Why the rural housing crisis must be a national priority
For Rural Housing Week 2025, Avril Roberts offers an insight on the rural housing crisis in England and ways in which the CLA is campaigning on behalf of rural communities
This week marks Rural Housing Week, which aims to shine a spotlight on the challenges and opportunities of building and maintaining homes in rural areas.
The CLA continues to campaign on behalf of our members to ensure rural communities are not forgotten in the national housing conversation. We have long argued that the planning system must do more to support sustainable rural development. Yet, despite recent legislative efforts, the gap between rural housing need and delivery remains stark.
Rural areas across England are facing a housing crisis with not enough homes being built, and too many levers causing the supply of homes to dwindle, including changes to the minimum energy efficiency standards and significant policy changes in the Renters’ Rights Bill. While the government has not yet recognised the cause of dwindling supply, it does acknowledge the challenge and is ambitious to deliver 1.5m houses during this Parliament. To reach this goal, it has updated how housing need in a local area is calculated. However, according to the House of Commons Library, under the government's new standard method for calculating housing need (introduced in December 2024), many rural local authorities are still falling short of their targets. But the need for new rural housing remains great; the affordability ratio in rural areas is often worse than in urban areas (excluding London), with average house prices in some villages exceeding 10 times the average local income.

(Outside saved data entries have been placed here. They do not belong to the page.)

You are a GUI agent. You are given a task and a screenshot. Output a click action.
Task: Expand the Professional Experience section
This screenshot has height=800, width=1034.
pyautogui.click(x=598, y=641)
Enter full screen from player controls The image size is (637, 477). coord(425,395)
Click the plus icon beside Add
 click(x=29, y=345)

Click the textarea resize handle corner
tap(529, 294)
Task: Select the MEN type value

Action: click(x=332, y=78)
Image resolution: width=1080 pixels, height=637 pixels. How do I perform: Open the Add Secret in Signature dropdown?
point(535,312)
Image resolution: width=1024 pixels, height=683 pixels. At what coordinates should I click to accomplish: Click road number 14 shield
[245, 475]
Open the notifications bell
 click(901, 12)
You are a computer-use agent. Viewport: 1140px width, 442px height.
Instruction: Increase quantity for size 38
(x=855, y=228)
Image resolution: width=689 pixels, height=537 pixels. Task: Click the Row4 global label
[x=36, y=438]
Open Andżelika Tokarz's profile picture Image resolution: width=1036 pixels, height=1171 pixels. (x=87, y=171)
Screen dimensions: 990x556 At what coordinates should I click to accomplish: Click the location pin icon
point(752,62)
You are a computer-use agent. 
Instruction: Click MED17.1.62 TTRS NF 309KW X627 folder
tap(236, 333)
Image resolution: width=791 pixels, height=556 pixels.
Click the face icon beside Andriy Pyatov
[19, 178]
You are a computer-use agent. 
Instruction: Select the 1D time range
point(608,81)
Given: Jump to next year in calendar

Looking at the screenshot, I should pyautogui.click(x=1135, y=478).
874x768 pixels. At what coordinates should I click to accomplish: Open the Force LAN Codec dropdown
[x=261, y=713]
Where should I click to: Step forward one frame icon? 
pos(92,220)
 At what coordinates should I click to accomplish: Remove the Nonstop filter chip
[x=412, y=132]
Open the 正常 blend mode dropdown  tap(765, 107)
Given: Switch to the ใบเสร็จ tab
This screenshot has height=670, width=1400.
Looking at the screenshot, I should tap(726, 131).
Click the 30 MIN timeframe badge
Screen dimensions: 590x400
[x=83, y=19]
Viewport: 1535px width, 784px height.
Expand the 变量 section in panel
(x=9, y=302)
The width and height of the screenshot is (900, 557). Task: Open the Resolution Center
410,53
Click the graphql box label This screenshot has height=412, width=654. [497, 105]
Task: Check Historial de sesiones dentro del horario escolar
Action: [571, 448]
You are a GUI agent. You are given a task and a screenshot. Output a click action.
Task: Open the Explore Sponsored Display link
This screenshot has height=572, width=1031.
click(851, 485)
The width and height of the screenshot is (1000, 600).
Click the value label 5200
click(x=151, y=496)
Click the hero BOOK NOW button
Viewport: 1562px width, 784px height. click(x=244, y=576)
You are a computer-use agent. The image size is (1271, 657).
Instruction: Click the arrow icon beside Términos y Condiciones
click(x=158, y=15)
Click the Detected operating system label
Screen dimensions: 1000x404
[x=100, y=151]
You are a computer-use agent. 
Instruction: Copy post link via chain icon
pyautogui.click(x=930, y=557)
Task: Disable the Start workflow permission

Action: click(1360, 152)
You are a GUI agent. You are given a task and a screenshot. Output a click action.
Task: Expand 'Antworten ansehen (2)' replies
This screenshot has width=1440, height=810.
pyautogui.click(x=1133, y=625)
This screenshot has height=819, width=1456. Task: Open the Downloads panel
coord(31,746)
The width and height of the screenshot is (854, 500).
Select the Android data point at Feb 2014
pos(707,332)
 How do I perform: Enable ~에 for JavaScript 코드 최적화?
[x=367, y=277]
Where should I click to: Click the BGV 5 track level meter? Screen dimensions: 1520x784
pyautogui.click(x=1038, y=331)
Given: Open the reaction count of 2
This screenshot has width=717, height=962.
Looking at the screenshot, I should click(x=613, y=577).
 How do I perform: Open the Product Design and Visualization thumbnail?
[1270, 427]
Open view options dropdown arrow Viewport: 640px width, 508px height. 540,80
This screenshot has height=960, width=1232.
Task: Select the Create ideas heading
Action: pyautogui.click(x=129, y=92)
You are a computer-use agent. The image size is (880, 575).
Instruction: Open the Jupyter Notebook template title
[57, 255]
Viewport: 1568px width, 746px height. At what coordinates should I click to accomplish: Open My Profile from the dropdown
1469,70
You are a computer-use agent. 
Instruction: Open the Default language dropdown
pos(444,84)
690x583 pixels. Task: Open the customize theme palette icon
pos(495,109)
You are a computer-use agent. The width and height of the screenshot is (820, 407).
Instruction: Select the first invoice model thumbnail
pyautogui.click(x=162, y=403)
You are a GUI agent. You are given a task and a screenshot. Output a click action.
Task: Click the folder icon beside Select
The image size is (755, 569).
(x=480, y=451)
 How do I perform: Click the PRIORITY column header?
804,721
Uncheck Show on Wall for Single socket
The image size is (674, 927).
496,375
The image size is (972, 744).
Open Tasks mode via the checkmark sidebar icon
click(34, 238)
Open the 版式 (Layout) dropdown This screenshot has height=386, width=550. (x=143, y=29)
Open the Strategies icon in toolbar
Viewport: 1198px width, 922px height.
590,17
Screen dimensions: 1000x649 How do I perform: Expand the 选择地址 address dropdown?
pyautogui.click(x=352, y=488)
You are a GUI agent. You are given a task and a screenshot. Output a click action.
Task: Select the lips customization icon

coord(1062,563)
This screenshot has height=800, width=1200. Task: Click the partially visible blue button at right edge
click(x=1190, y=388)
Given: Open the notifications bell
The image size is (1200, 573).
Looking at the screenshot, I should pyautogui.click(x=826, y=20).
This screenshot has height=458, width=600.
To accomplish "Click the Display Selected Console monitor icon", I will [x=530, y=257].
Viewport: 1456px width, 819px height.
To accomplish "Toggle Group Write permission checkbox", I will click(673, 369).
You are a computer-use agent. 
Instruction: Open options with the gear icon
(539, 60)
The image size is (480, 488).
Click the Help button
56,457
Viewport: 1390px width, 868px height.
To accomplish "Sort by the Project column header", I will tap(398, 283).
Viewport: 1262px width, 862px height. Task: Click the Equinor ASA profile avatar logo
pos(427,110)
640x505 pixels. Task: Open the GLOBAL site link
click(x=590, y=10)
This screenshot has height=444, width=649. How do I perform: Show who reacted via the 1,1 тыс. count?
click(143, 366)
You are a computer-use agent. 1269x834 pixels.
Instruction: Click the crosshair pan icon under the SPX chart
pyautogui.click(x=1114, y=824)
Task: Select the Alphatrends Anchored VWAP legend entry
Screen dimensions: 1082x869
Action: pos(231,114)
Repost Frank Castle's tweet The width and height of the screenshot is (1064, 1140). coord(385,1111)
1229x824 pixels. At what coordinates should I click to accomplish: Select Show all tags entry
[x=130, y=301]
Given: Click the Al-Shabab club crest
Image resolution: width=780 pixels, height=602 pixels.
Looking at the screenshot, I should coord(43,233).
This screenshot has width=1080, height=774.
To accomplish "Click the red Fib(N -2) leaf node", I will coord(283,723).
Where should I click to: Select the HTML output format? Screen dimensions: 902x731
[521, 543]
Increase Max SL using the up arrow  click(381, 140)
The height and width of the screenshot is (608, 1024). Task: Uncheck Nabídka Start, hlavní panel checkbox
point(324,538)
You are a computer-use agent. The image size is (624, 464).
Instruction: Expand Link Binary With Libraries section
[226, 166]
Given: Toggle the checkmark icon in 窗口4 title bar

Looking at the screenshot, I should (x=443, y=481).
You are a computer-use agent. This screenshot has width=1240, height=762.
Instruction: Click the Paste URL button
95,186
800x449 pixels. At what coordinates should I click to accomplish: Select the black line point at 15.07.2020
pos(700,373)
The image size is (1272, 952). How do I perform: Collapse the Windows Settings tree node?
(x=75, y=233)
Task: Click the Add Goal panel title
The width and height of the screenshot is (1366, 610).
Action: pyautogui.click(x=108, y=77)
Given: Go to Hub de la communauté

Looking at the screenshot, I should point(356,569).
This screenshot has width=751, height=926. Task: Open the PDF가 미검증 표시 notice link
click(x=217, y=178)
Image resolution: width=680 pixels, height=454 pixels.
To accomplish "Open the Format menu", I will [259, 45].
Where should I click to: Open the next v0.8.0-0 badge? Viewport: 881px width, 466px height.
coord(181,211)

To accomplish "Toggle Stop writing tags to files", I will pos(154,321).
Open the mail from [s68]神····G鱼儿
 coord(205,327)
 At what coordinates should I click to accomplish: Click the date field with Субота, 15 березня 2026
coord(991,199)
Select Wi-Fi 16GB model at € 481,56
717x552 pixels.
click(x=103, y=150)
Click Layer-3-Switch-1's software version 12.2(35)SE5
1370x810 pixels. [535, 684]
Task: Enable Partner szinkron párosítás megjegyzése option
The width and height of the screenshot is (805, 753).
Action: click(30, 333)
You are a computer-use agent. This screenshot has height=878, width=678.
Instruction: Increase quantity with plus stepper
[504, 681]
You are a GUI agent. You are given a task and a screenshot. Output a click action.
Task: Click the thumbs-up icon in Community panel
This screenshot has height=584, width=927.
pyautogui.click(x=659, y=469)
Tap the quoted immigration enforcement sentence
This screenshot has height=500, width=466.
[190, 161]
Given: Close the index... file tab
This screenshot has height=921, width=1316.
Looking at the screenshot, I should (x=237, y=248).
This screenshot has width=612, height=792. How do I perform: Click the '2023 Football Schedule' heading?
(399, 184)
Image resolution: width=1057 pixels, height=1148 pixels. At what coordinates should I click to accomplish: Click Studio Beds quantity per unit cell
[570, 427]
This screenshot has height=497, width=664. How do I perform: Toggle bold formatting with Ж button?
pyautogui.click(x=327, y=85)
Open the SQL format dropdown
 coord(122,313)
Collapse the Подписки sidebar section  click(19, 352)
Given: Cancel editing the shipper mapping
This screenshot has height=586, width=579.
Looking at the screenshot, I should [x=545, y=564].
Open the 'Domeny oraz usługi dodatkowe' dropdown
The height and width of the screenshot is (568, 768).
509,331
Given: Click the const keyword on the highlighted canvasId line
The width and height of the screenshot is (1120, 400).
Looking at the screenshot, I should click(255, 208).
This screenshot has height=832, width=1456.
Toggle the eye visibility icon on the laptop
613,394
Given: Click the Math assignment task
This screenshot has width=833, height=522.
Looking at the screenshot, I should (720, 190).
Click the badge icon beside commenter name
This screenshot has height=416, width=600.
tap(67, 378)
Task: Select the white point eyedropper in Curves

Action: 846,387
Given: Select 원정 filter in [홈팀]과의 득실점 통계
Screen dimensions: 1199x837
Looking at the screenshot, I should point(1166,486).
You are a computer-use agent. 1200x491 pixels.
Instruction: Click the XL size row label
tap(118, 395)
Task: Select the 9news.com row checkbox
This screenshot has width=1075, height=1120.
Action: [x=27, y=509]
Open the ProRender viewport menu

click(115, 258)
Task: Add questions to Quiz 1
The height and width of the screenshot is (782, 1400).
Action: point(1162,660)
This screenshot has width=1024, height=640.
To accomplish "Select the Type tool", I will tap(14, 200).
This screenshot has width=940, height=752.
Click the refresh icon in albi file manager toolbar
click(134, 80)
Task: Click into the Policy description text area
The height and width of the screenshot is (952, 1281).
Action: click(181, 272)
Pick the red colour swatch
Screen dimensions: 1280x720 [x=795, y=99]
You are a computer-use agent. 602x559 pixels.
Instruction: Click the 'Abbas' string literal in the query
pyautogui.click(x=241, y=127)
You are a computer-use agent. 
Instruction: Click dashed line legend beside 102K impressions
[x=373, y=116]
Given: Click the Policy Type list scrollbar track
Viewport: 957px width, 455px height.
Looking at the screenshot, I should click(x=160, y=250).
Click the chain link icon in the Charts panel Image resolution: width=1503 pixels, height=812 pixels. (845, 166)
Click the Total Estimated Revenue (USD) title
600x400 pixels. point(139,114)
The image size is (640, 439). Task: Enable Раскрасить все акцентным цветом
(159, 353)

Demand for rural housing continues to grow, yet supply has not kept pace. Between 2018 and 2023, only 8% of new homes built in England were in rural local authorities, despite these areas accounting for over 17% of the population. This mismatch is not just a housing issue, it’s a threat to the sustainability of rural communities, local services, and a prosperous rural economy.
The need for a more flexible planning system
The CLA has been vocal in its call for a more flexible planning system that recognises the unique challenges of rural development. In its response to the National Planning Policy Framework (NPPF) consultation, the CLA highlighted how current planning rules often treat rural areas as static landscapes rather than living, working communities. We are also very keen to see greater development of rural affordable housing on rural exception sites, on which delivery since 2016 has halved.
One of the CLA’s key proposals is to allow small-scale developments in and around villages using a new rural exception site planning passport. This would split the planning route into two distinct phases, tailoring the existing permission in principle process to guarantee community buy-in and assuring the tenure at an early stage. This would reduce risk to applicants, resource for local authorities, and would deliver more rural affordable homes. We also support landowners being able to deliver affordable housing themselves, recognising that finding a provider in rural areas can be challenging and meaning small rural sites are not brought forward.
More to do to stimulate rural housing growth
The Planning and Infrastructure Bill, introduced in early 2025, was billed as a transformative piece of legislation aimed at speeding up housebuilding and modernising the planning system. While it includes welcome measures, such as streamlining planning committees and mandating planning training, and enhancing local authority capacity, we believe it does not go far enough to stimulate rural housing growth. In particular, the bill misses the opportunity to prioritise small rural sites, which could, with the right policy levers, deliver some of the 1.5 million homes more quickly than urban extensions and new towns. Without targeted reforms, the risk is that rural areas will continue to be sidelined in favour of large-scale urban expansion in order to meet ever-growing housing targets.
The case for rural housing is not just about numbers to meet the government’s ambition; the capacity of small rural sites would never meet the overall housing target. However, a small number of homes in a large number of villages would make a huge difference to local communities and the rural economy.
Without new homes, young families are priced out, local workers are forced to commute long distances, and ageing populations are left without suitable downsizing options. This hollowing out of rural communities undermines their resilience and vibrancy.
As we mark Rural Housing Week, our message is clear: rural housing must be a national priority, not an afterthought. The government’s planning reforms must go further to empower local communities, incentivise landowners, unlock planning barriers, and deliver the homes rural areas desperately need.